Digital ordering platform and known third-party delivery opponent, Lunchbox, announced Tuesday the acquisition of New York City-based digital marketplace, Spread.
With the acquisition of the restaurant-run alternative to third-party delivery, Lunchbox will be able to build a commission-free delivery platform with mom-and-pop restaurants in mind. Until now, Lunchbox had focused its attentions on multiunit restaurant customers, and now will be able to help “restaurants of all sizes” become more independent in their off-premises offerings.
"Together with Spread, we're creating a no-commission marketplace for the restaurant industry which is an absolute game-changer as they can keep profits in-house," Nabeel Alamgir, CEO and co-founder of Lunchbox said in a statement. "Restaurants will no longer have to give up 15-30% of their online order costs in order to compete with other restaurants and keep their doors open. Now they can process orders online completely free and create more meaningful relationships with customers as they now have access to diner data."

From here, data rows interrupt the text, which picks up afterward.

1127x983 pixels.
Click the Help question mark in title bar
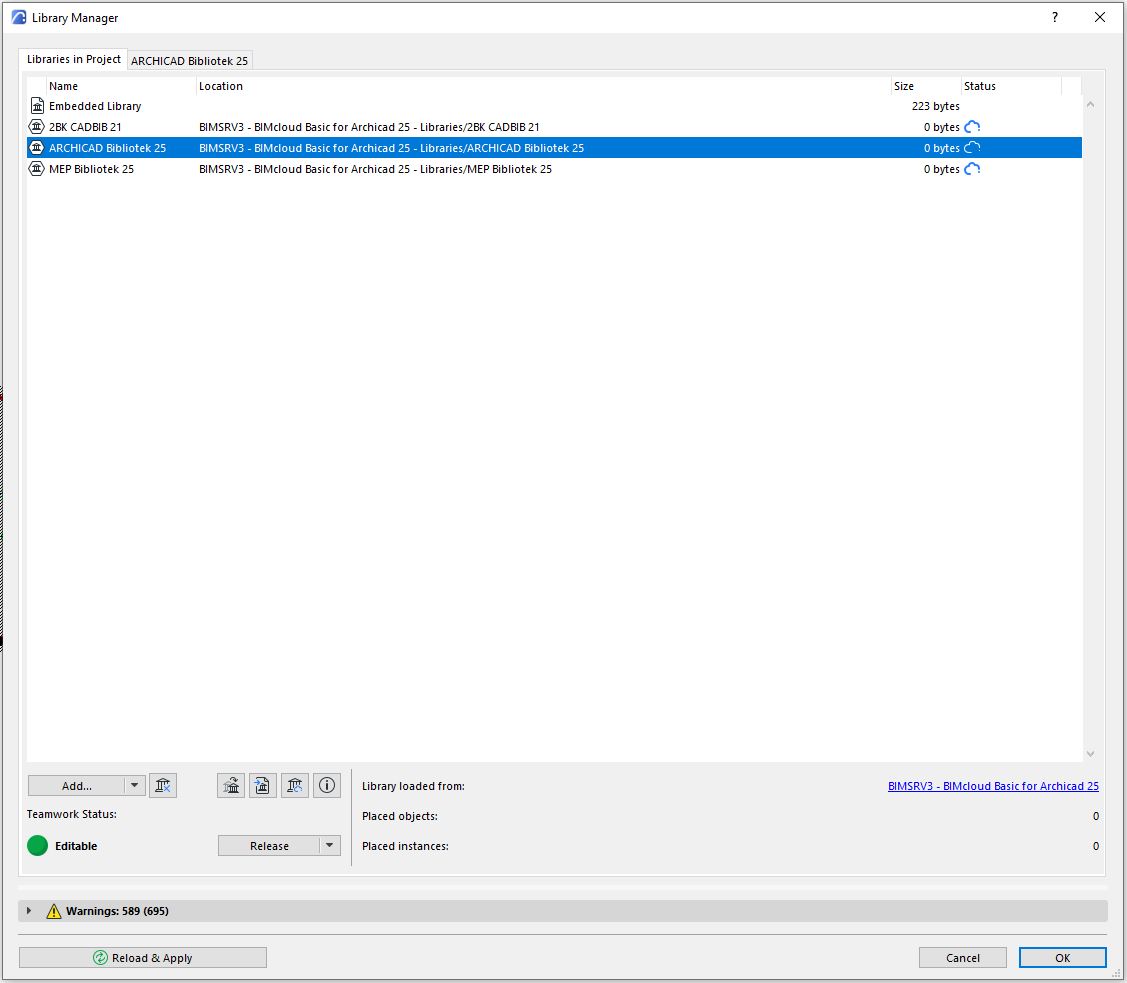(x=1055, y=17)
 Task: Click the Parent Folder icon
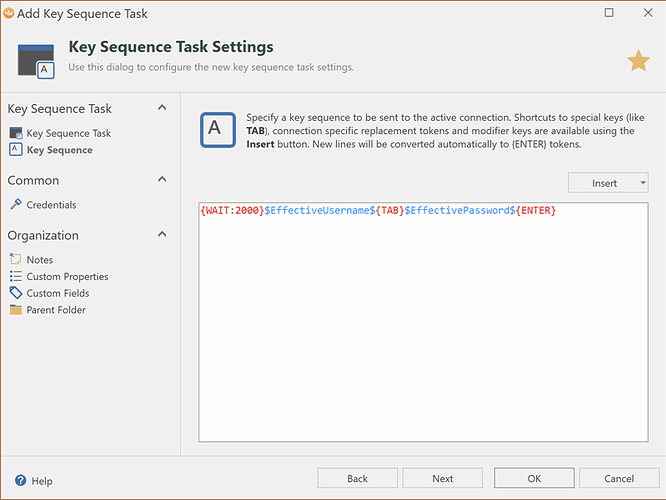click(x=16, y=310)
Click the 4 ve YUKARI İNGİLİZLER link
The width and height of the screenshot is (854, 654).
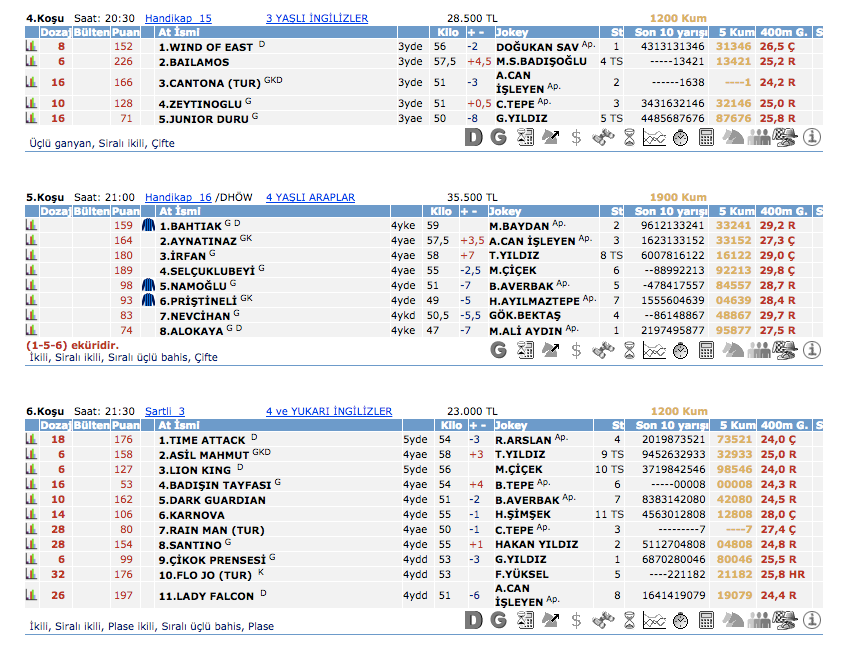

Spread was created in late 2020 as a New York City-based digital ordering platform and currently has more than 1,500 restaurant members. The service charges flat fees of $1-$2 per order, instead of the larger 15-30% commission fees that Grubhub, DoorDash, and Uber Eats have become known for.
"We created Spread to answer the question: What would it look like if restaurants banded together and built their own marketplace?" Andy Wang, co-founder and CEO of Spread said in a statement. "With this acquisition, we're able to bring our platform to millions of diners who want access to a more ethical delivery platform that helps restaurants stay profitable.”
As a result of this acquisition, Lunchbox said that it will be focusing on creating a “next gen ordering platform” built by restaurants, that will work for either larger restaurant chains or small independent businesses.